Yahoo quietly launched Mixd yesterday. On the phone side, Mixd is equivalent to and even slightly better than 3Jam. Mixd’s web interface for creating and managing the SMS groups is much better than 3Jam’s though still raw and has the capability to receive and display videos and photos.

Like 3Jam, Mixd implements the IRC model over SMS. Mixd does make –- or adopts -- tiny innovations. Each invitee can be allowed or denied the privilege to invite others and each invitee can kick his child invitees from the group. Chats replies are sent to the web interface in the form of stacked talk bubbles. If the chat transcript were to be widgetized, you have the equivalent of a Twitter. There’s no API yet, but that should come later if Yahoo follows the strategy for its other services.

The phone interface was a bit confusing until I realized it was just like 3Jam. Each conversation, ie Mixer, is tracked by the initial phone number the SMS came from. Replying to that same number replies to that Mixer. For example, “Apple” Mixer is tracked by 445-556-000 and “Orange” Mixer by 445-556-001. I could not get Mixd to take the picture I sent from my Sprint phone. The receiver is a single email address pix@mixd.com so it’s not clear to me how Mixd would figure out which Mixer to sort the picture or video to.

Strategic Implications

Startups in this space like 3Jam and Twitter will lose sleep at night. Nobody has a technical or legal lock has on these simple ideas and or has a huge user base as we are still in the bowling alley phase of adoption. 3Jam is doomed unless it can find a buyer. No VC will pump more money into that venture after today. Google should pick up 3Jam’s assets for loose change to bolster their stagnating Dodgeball asset.

Dodgeball was afflicted overambition and miscalculation and now is locked into an unappealing model of operation. Whatever user base it has is growing at a snails pace and nobody is using the service. Though Google was lured by the Dodgeball’s shiny features, they didn’t realize that the “check in” location model doesn’t fly on the phone interface and with a sparsely connected early community of adopters. Simple communication ala 3Jam or Mixd is probably possible but the Dodgeball doesn’t position the service that way and non-subscribers can’t be invited into a convo which is basically an anti-viral killer. Google should pay $1 or $2 million for 3Jam and incorporate the assets into a remodeling of Dodgeball, if they still care at all. Dodgeball is a rounding error in their financials, so maybe we even bother to speculate.

Within the Yahoo house, the opportunities are rich. We won’t see them in the near term but shouldn’t be later surprised by ties between Mixd and Yahoo TV and Flickr. YouTube gets video from the web and resells to the likes of Verizon. With Mixd, Yahoo TV can reverse that flow and use phones to gather video. The UCLA student tasering incident was captured on phone video. If photos and videos prove popular on Mixd, expect YouTube to be soliciting your phone soon.

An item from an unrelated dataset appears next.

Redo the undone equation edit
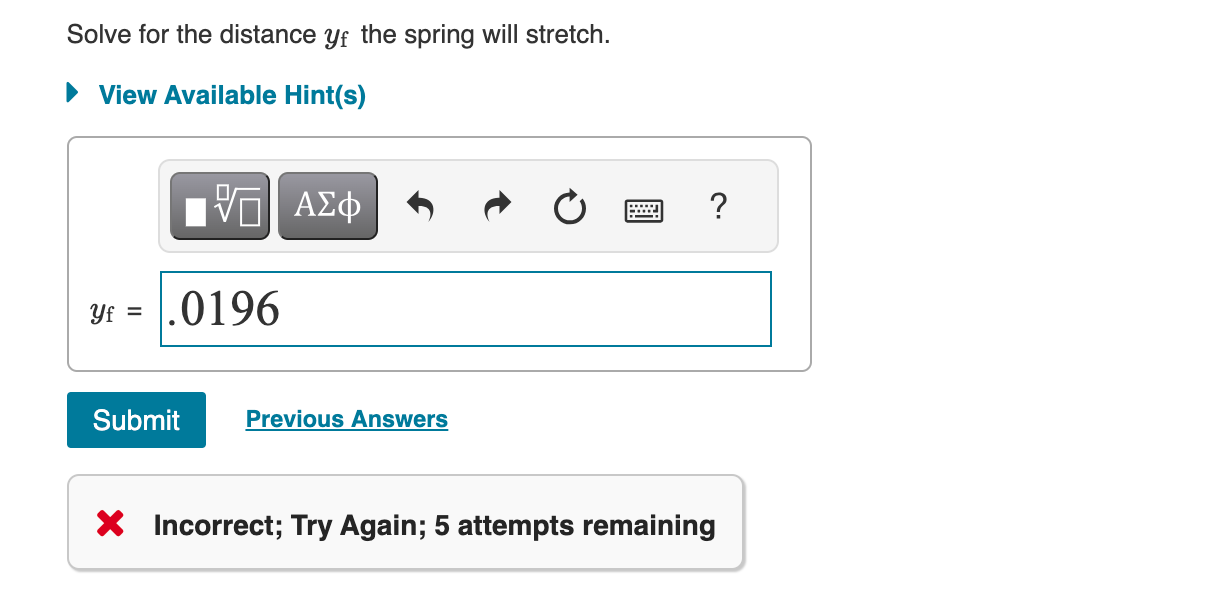The image size is (1208, 610). [495, 205]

SMS group chat is pretty cool and thus far the big problem has been marketing. In my own tests, people get it quickly enough but no one really wants to use it. Yahoo applied its huge account base to Answers and got a lively community asking and answering questions. I think the same magic could work for group chat but with more modest success. Strategically it is important for Yahoo, Google, Microsoft, and anybody else to mark their territory in the customer mind as SMS is merely an early transitional battleground. The real battle comes when rich phone interfaces become prevalent.